The provision of the notice shall be subject to Section 1632 of the California Civil Code.
(b) Any waiver of the rights under this section shall be void as contrary to public policy.
(c) An owner’s failure to strictly comply with this Article X shall render a notice of termination of a tenancy void and shall be an affirmative defense to an unlawful detainer action. (Ord. No. 2384, § 2, 2023.)
17.115 Definitions.
For the purposes of this Article X, the following definitions shall apply:
(a) “Owner” and “residential real property” have the same meaning as those terms are defined in Section 1954.51 of the California Civil Code.

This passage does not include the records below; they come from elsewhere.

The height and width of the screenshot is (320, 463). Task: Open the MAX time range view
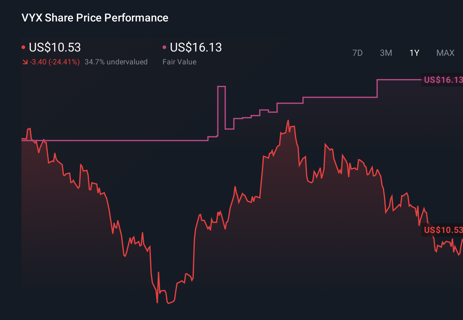(445, 53)
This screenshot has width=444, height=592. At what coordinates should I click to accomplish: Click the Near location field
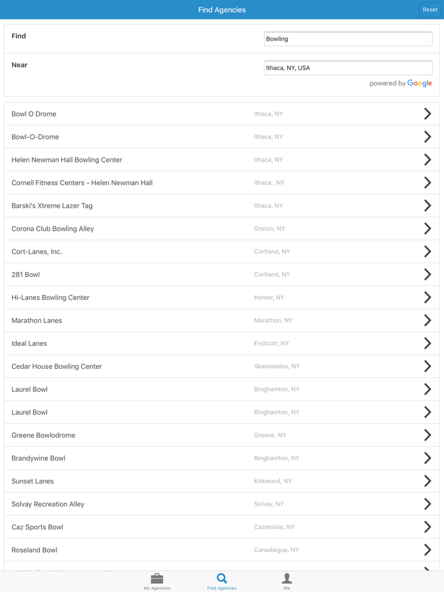click(348, 67)
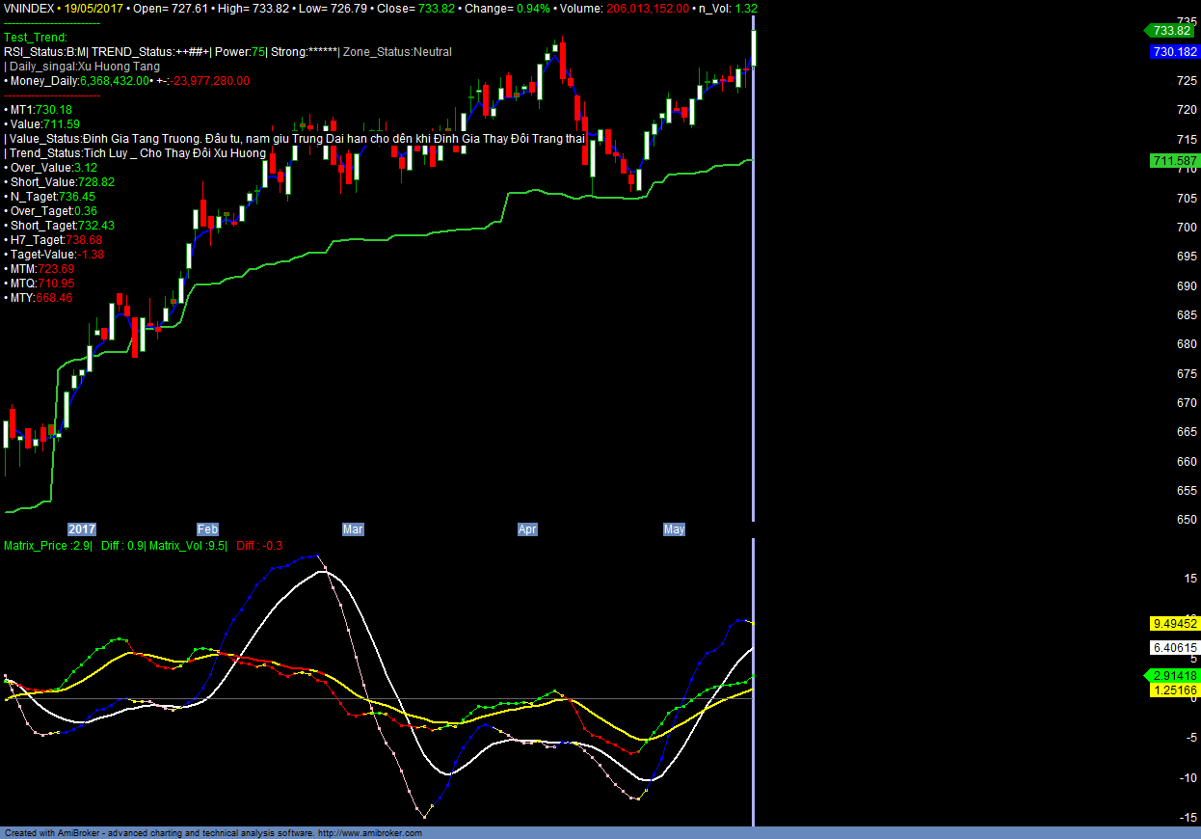This screenshot has height=839, width=1201.
Task: Click the 2017 year marker on axis
Action: point(82,529)
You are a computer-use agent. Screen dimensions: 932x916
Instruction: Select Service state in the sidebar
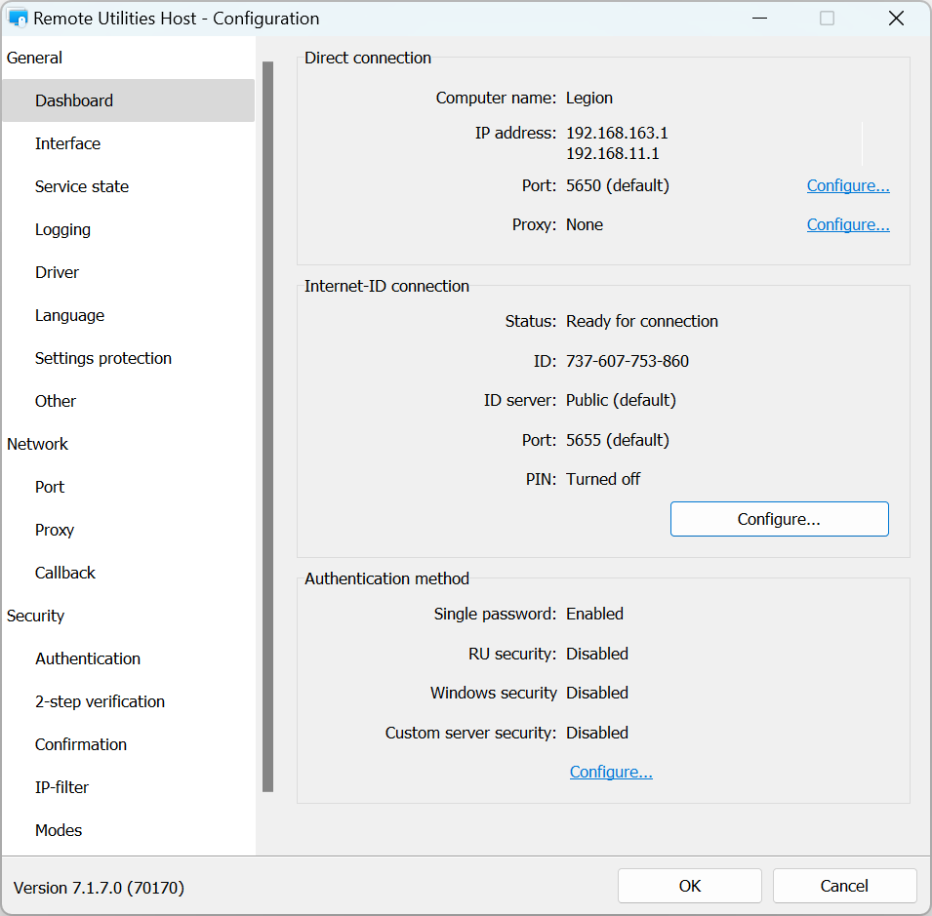coord(82,186)
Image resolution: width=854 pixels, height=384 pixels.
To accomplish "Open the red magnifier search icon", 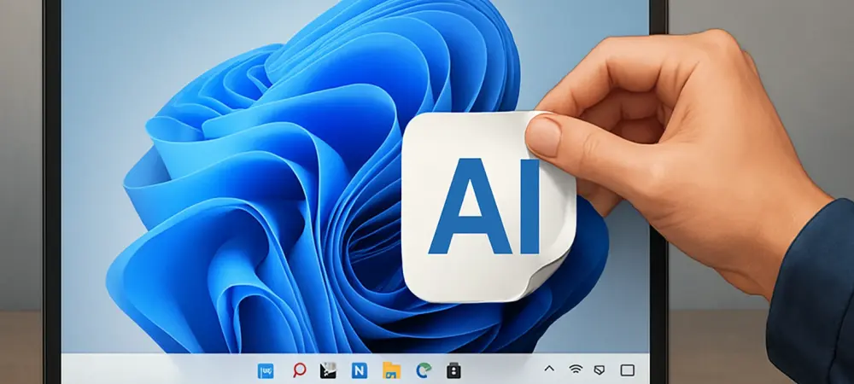I will [299, 370].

(b) “Tenancy” means the lawful occupation of residential real property and includes a lease or sublease. (Ord. No. 2384, § 2, 2023.)
17.116 Administrative regulations.
To implement and enforce this Article X, the city manager may adopt administrative procedures, regulations and guidelines consistent with the provisions of this Article X. These administrative procedures, regulations and guidelines shall have the force and effect of law and may be relied upon by the parties to determine their rights and responsibilities under this chapter. Such administrative procedures, regulations and guidelines shall be posted at City Hall or on the city’s website or made available by the city when so adopted. (Ord. No. 2384, § 2, 2023.)